State agencies and employees would be prohibited from assisting federal agencies in the unlawful investigation, prosecution, or detention of U.S. citizens … under legislation that has passed both houses of the General Assembly in slightly different versions. State lawmakers have been concerned about striking the right balance when Americans are suspected of national security threats.
Both chambers approved the bill with some variations by wide margins of Republicans and Democrats. Bill sponsor and conservative Delegate Bob Marshall reminded the House that President Obama expressed misgivings about provisions governing the treatment of American citizens in the federal law. Marshall added that the members have sworn to uphold both the state and federal constitutions.
“It is our obligation to read statutes of the federal government that affect our citizens.
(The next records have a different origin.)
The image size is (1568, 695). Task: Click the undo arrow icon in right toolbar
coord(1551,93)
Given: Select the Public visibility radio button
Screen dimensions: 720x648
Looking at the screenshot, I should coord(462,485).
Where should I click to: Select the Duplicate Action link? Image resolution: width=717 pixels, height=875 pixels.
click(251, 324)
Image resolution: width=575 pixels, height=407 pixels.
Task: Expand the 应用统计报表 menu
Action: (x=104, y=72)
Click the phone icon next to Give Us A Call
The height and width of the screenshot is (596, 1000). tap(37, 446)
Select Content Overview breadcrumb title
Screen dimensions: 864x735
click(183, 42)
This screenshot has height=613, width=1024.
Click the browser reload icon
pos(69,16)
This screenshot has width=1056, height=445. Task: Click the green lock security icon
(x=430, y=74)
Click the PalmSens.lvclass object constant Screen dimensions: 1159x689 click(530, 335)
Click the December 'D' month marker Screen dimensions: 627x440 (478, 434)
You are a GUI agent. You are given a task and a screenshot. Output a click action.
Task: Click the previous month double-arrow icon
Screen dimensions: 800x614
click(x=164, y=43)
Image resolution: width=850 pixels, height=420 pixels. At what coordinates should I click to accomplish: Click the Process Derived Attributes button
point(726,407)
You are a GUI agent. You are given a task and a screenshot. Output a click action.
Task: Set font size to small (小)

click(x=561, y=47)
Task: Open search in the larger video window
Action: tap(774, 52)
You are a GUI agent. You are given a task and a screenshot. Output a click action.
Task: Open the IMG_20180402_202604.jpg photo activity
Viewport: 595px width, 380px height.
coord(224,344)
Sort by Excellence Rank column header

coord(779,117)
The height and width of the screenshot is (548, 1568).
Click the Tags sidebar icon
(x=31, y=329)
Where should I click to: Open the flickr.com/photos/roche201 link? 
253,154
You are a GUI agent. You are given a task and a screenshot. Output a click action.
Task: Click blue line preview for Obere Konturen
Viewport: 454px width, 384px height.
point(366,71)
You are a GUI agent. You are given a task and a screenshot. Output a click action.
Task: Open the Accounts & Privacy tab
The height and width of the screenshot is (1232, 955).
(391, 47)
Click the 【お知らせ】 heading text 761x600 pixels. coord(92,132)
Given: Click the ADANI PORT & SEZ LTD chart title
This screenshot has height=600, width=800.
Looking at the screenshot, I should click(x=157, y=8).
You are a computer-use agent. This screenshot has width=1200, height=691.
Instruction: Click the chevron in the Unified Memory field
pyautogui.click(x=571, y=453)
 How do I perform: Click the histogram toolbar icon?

And the deprivation of liberty, the taking of people off our streets, without specific charges, without counsel, without trial, is a responsibility that we must bear and only we can exercise at this point,” said Marshall.
Delegate Barbara Comstock said the General Assembly should not second-guess how to respond to difficult terrorism threats. “It’s not about whether you might have voted differently if you were in Congress. Certainly, that debate is going to continue to go on. There have been bills and hearings already to possibly modify that bill. But Congress is the right place to do that,” said Comstock.
The bill is now back before the House, which must decide whether or not to accept a Senate amendment.